What makes reward signal sources substitutable across verifier-free RL patterns?
This explores why late-2025 RL work keeps finding it can swap out the reward source — a trained reward model, a critic, an explicit scalar — and still get comparable results, and what underlying property makes those sources interchangeable.
This explores why so many recent reinforcement-learning methods can swap one reward source for another and still work. The cleanest map of the territory is the observation that verifier-free RL has independently converged on three substitutable patterns: pairwise self-judgment standing in for the reward model, internal belief-shift standing in for the critic, and rich-feedback self-distillation standing in for the explicit reward signal Can language models replace reward models with internal signals?. The thread connecting all three is that the signal is generated from the policy's own computations rather than from an external trained classifier. Once the signal lives inside the model, the particular external apparatus you bolt on becomes optional — that's the structural reason substitution is even possible.
But there's a deeper, more surprising reason the sources are interchangeable: in much of this work the reward isn't teaching the model anything new.
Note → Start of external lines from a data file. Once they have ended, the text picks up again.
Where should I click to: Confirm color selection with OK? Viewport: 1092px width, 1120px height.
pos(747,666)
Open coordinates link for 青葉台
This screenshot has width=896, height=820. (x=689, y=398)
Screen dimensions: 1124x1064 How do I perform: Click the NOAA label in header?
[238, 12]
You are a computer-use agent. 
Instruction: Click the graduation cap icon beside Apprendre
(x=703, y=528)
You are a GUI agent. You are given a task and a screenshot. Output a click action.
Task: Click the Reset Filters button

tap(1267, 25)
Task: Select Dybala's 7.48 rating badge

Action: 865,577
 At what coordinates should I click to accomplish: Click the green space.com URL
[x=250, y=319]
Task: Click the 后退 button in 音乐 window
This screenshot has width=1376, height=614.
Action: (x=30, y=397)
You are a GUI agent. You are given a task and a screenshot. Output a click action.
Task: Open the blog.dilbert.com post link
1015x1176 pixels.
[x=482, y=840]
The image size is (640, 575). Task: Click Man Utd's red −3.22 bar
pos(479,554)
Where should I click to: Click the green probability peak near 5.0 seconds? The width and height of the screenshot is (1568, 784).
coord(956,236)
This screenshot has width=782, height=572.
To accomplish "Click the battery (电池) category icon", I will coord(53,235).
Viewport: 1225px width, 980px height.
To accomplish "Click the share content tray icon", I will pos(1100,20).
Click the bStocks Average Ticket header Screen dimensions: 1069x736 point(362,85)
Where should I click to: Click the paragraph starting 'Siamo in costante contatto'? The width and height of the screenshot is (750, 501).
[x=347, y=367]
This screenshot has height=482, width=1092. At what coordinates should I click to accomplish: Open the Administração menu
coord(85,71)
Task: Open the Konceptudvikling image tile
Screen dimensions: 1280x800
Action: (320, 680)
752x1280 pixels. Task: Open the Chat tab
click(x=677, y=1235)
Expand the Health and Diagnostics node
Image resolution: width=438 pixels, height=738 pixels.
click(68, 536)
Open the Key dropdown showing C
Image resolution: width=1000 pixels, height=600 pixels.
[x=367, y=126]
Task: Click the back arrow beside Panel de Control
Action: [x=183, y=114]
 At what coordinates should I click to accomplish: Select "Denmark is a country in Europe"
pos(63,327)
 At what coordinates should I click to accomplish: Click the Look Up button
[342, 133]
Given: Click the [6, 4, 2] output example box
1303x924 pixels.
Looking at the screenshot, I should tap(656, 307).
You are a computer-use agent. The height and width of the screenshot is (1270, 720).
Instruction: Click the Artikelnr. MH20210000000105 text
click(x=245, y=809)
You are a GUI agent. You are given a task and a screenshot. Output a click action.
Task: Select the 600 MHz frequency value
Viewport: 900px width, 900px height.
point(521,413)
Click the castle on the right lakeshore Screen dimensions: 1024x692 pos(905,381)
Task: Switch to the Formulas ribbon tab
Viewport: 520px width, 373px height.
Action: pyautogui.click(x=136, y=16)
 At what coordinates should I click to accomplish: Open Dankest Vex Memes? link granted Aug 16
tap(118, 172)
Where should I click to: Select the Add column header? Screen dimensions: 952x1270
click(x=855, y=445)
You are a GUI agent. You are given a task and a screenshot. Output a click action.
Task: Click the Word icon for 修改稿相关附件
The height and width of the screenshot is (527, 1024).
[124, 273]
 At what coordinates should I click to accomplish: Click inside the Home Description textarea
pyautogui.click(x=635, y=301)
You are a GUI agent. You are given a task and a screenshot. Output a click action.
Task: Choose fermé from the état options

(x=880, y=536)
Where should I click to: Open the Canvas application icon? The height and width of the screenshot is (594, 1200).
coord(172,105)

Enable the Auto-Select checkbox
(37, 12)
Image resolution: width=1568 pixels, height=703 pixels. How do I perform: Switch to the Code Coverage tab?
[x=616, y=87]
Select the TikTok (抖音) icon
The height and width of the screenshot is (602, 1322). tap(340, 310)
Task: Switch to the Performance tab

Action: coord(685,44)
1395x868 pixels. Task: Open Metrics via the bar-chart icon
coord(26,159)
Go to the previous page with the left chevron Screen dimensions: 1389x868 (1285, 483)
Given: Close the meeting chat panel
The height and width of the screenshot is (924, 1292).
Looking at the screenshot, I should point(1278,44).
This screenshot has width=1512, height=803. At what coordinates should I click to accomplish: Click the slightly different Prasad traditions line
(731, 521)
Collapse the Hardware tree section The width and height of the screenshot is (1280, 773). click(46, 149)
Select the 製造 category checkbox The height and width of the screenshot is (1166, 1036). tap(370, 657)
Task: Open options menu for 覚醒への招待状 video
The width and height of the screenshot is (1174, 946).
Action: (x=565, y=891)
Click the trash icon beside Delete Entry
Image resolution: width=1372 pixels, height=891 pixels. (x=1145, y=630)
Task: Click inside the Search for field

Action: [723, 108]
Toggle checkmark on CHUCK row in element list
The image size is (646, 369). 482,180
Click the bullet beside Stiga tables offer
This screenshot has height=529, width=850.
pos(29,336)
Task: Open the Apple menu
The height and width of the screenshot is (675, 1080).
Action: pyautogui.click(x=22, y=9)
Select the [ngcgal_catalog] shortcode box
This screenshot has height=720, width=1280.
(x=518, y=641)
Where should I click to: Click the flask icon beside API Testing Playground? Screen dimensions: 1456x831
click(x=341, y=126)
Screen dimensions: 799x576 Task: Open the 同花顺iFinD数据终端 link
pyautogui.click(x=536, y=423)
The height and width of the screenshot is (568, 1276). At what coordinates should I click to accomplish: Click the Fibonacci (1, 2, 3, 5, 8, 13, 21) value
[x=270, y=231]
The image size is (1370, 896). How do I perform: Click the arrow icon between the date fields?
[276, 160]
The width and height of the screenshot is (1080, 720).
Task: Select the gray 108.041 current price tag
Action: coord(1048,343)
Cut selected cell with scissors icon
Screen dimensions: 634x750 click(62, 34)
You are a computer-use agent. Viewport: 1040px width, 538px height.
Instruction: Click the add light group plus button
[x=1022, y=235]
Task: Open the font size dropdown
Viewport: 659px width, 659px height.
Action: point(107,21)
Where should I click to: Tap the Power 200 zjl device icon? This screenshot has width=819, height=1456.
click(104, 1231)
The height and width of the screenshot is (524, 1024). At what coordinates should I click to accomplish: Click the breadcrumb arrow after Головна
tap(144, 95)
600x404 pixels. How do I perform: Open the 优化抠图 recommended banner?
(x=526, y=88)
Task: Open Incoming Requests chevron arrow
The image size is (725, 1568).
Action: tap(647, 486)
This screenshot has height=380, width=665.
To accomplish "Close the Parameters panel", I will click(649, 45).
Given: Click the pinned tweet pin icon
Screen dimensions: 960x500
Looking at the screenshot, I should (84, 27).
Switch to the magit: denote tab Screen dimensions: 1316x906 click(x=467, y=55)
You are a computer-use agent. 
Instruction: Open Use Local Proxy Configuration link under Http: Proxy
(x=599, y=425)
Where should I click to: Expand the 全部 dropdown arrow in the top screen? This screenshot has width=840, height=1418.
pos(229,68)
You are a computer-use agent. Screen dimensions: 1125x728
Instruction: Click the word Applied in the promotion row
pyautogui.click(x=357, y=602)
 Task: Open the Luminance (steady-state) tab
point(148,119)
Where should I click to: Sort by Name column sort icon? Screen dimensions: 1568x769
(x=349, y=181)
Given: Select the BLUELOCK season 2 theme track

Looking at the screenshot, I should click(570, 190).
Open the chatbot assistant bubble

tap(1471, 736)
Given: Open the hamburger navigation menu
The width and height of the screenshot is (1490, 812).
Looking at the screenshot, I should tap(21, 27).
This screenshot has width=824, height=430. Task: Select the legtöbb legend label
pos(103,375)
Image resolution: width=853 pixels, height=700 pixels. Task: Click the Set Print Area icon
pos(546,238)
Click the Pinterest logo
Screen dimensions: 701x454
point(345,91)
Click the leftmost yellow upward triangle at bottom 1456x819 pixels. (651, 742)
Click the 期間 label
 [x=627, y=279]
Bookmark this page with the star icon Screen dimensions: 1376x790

RLVR mainly sharpens sampling toward solutions already present in the base model's distribution rather than expanding what the model can solve Does RLVR actually expand what models can reason about?. The striking corollary is that spurious rewards work nearly as well as correct ones for a model with the right pretraining, and a single example can suffice to trigger the behavior What does reward learning actually do to model reasoning?. If the reward's job is to activate a latent strategy rather than to convey ground truth, then the information content of the signal is low — and a low-information signal is exactly the kind of thing you can substitute freely. The fungibility is downstream of the fact that the signal is doing activation, not instruction.
The same logic shows up from the opposite direction. Training on only negative samples — suppressing wrong trajectories while never reinforcing right ones — matches or beats full PPO and GRPO, because positive-only reinforcement collapses diversity by concentrating probability mass Does negative reinforcement alone outperform full reinforcement learning?. And the belief-shift pattern shows a model's own log-ratio of confidence in the target solution can serve as a dense per-turn reward with no critic network at all Can an agent's own beliefs guide credit assignment without critics?. Different sources, comparable outcomes — because each is a different route to the same internal nudge.
The limits of substitutability are just as instructive, and this is the part a curious reader might not expect. Sources stop being interchangeable the moment the reward has to carry information the policy can't supply itself. Natural feedback decomposes into evaluative information (how good was that?) and directive information (how should it change?), and a scalar reward can capture the first but throws away the second — which is why token-level distillation recovers something scalar rewards structurally cannot Can scalar rewards capture all the information in agent feedback?. The same boundary appears in what the signal's *shape* encodes: binary correctness rewards quietly degrade calibration by never penalizing confident wrong answers, and you can only fix that by adding a genuinely different term like a Brier score Does binary reward training hurt model calibration?; ternary rewards make abstention learnable in a way binary ones can't Can three-way rewards fix the accuracy versus abstention problem?; and decomposing instructions into checklist sub-criteria captures subjective quality a holistic reward misses Can breaking down instructions into checklists improve AI reward signals?.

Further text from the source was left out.